Last updated on 1 August 2007
GM food and feed, and traceability and labelling of GMOs: Guidance notes on the regulations
New rules concerning genetically modified organisms (GMOs) became legally binding across all Member States on 18 April 2004, one covering Traceability and Labelling of GMOs (EC No. 1830/2003) and the other, the GM Food and Feed Regulation (EC No. 1829/2003), dealing with authorisation procedures and labelling issues.
Under the food and feed regulation, labelling is required for all food and feed products derived from GM sources, regardless of the presence of detectable novel genetic material in the final product and regardless of the quantity of intentionally used GM ingredient present. Such labelling rules apply at the point of sale to allow consumers choice over buying foods containing GM ingredients. All food and feed that contain, consist of or are produced from GMOs will have to be labelled.

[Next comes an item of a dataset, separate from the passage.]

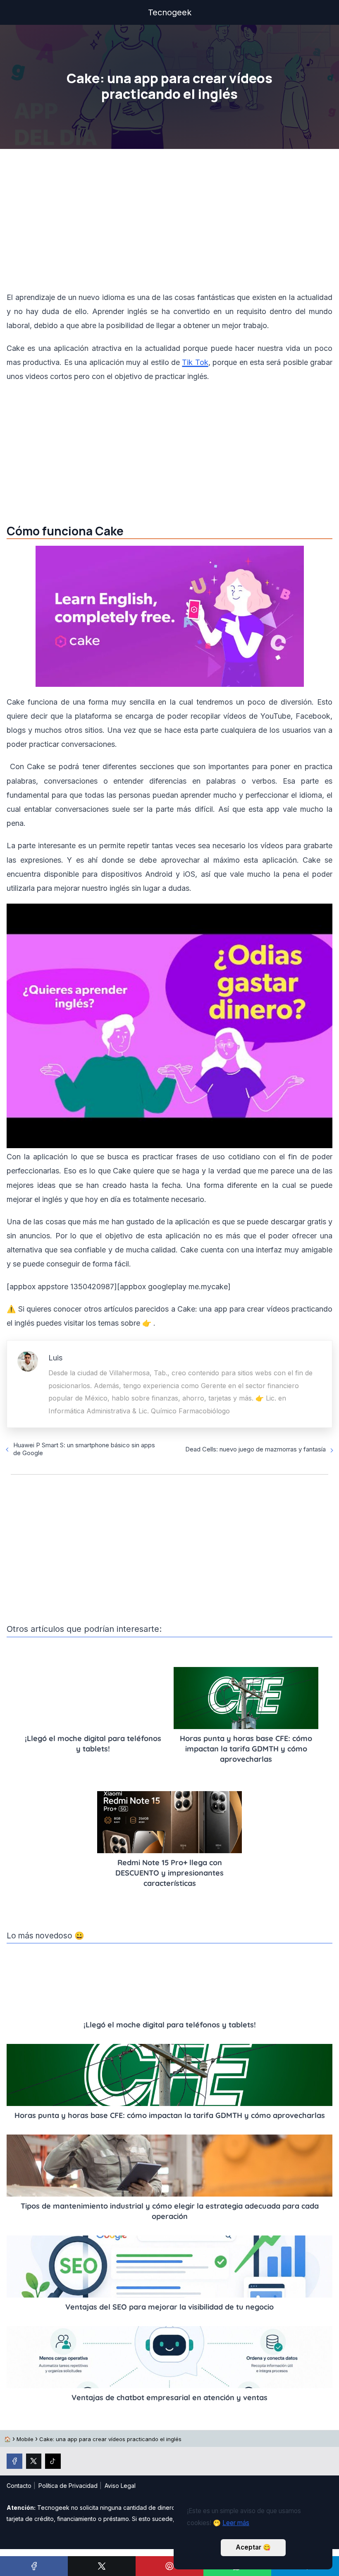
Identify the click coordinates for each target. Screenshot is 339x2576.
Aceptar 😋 (253, 2547)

Examples of ingredients produced from GM crops may include soya oil, soya flour, corn starch or glucose syrup. Example of a GM fresh produce approved for consumption is sweet maize (Bt11). At present, only ingredients derived from specific GM soya, maize, oilseed rape and cotton lines can legally be used for food in the European Union.
The GM Food and Feed Regulation provides for a threshold for the adventitious, or accidental presence, of GM material in non-GM food or feed sources, where food manufacturers need to demonstrate due diligence. This threshold is set at 0.9% but only applies to GMOs that have an EU authorisation. The temporary threshold of 0.5% for the presence of GM material not yet authorised but that had a favourable assessment from an EU scientific committee expired in April 2007. There is zero tolerance for any GM variety that is not approved, so any GMOs which do not fall within the above categories cannot be imported into the EU.
The Traceability and Labelling of GMOs Regulation creates a regime for tracing and identifying GMOs and food and feed products derived from GMOs at all stages of their placing on the market. In addition it will enable products to be withdrawn from the market if any unexpected adverse effects were to arise. The regulation requires business operators when using or handling GM products to transmit and retain information at each stage of the placing on the market. For example, where production starts with a genetically modified crop, the company selling the crop for feed production would have to inform any purchaser that it is genetically modified. Information must be retained for five years.
These rules are applicable in the EU or on entry to the EU and it is the responsibility of food manufacturers to ensure that any foods or food ingredients imported into the UK that are produced from GM crops are from approved varieties.